A former top prosecutor whose actions helped kick off South Korea’s #MeToo movement has been jailed.
Ahn Tae-geun was sentenced to two years in prison Wednesday, the first major conviction since sexual assault and harassment allegations began circulating last year – fueled in part by junior prosecutor Seo Ji-hyun, who came forward with allegations she was groped by Ahn in 2010.
He could not be prosecuted for the alleged assault, as the statue of limitations had expired. But Seo’s revelations nevertheless caused a media sensation in South Korea, and saw a number of other women go public with their own experiences of abuse and harassment.
Before she went public with her allegations, Seo had confronted Ahn about them, after which he assigned her to a new posting in Tongyeong, far from Seoul in the southeast of Korea.
On Wednesday, the court ruled that retaliation was an illegal abuse of power, and jailed Ahn. It’s the latest disgrace to hit the former top prosecutor, who was previously removed from a senior position in the Justice Ministry over allegations he passed envelopes of cash to other members of his office.
Ahn had caused Seo “psychological trauma that is difficult to heal in order to cover up his misconduct,” the court said.

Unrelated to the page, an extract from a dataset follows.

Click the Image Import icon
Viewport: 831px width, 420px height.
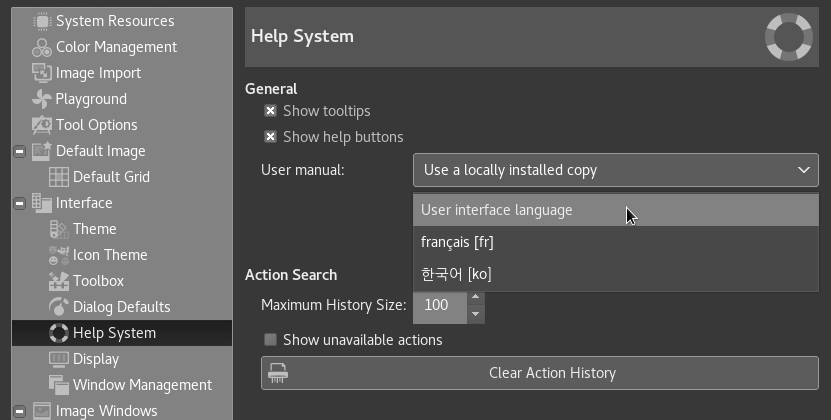pyautogui.click(x=41, y=73)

He plans to appeal the verdict.
“The society had been smearing and doubting the victims and had been supporting the offenders. I think this cruel current state must change,” Seo said in an interview on South Korean television Wednesday night.

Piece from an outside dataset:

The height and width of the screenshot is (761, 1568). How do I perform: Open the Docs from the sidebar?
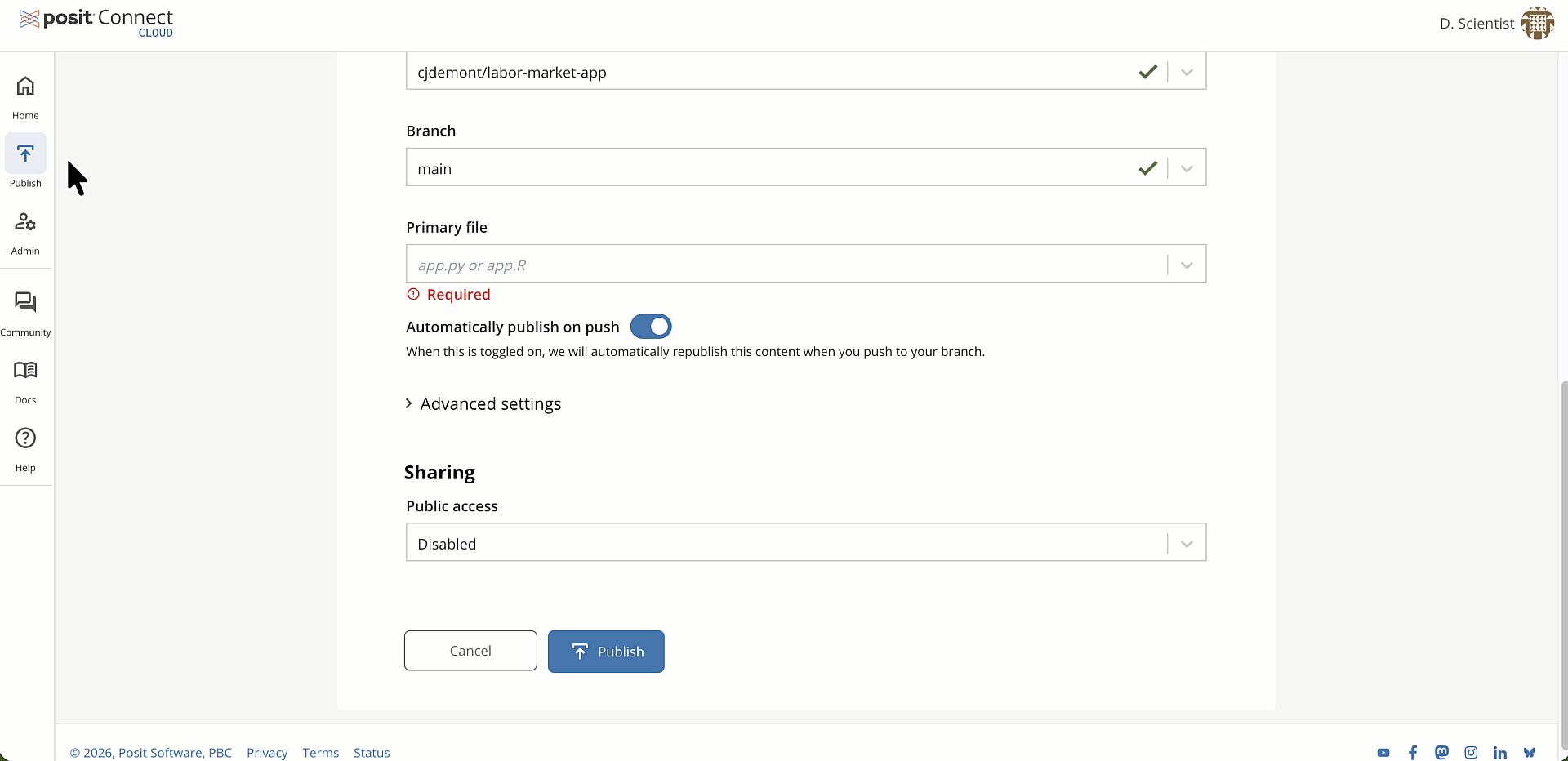point(25,380)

“So long as there exists a prosecutor’s office that is lenient towards sexual crime and that are covering up sexual crime, the #MeToo movement cannot succeed.”
While South Korea’s #MeToo movement has not been without setbacks – last year, a prominent politician was acquitted of accusations he repeatedly assaulted a subordinate over lack of evidence – it has recently begun gathering steam again.
On Tuesday, the country’s human rights commission said it would open an investigation into widespread allegations of abuse and assault within South Korean sport. The probe promises to be huge, covering 50 sports, with plans for investigators to interview thousands of current and former athletes.
It comes after several prominent female skaters came forward with stories of abuse, including multiple Olympic gold medalist Shim Suk-hee, who accused a former coach of raping her.
“The seriousness of assaults including sexual assaults in the industry has reached a situation that can no longer be overlooked,” commission chairwoman Choi Young-ae said Tuesday. “It’s a crucial time to establish a fundamental and comprehensive improvement plan, rather than a temporary one.”
Allegations of harassment and misconduct are part of a wider reckoning with the country’s patriarchal culture. In the World Economic Forum’s most recent report on the gender gap, South Korea ranked 115 out of 149 countries, with major disparities in terms of wage equality and earned income for women. Politics is particularly unequal. Women hold just 17% of seats in South Korea’s parliament, according to the World Bank.
South Korean President Moon Jae-in has pledged to address these issues, and young women in particular have begun pushing back against what they say is a misogynist culture.
Last year saw mass protests against spy cams and upskirt photography, as tens of thousands of women gathered in central Seoul under the banner “My life is not your porn.”
That movement succeeded in forcing the government to launch a crackdown on spy cams. This month, the owner of a South Korean porn site which helped users share illicitly taken photos and so-called “revenge porn” was jailed for four years.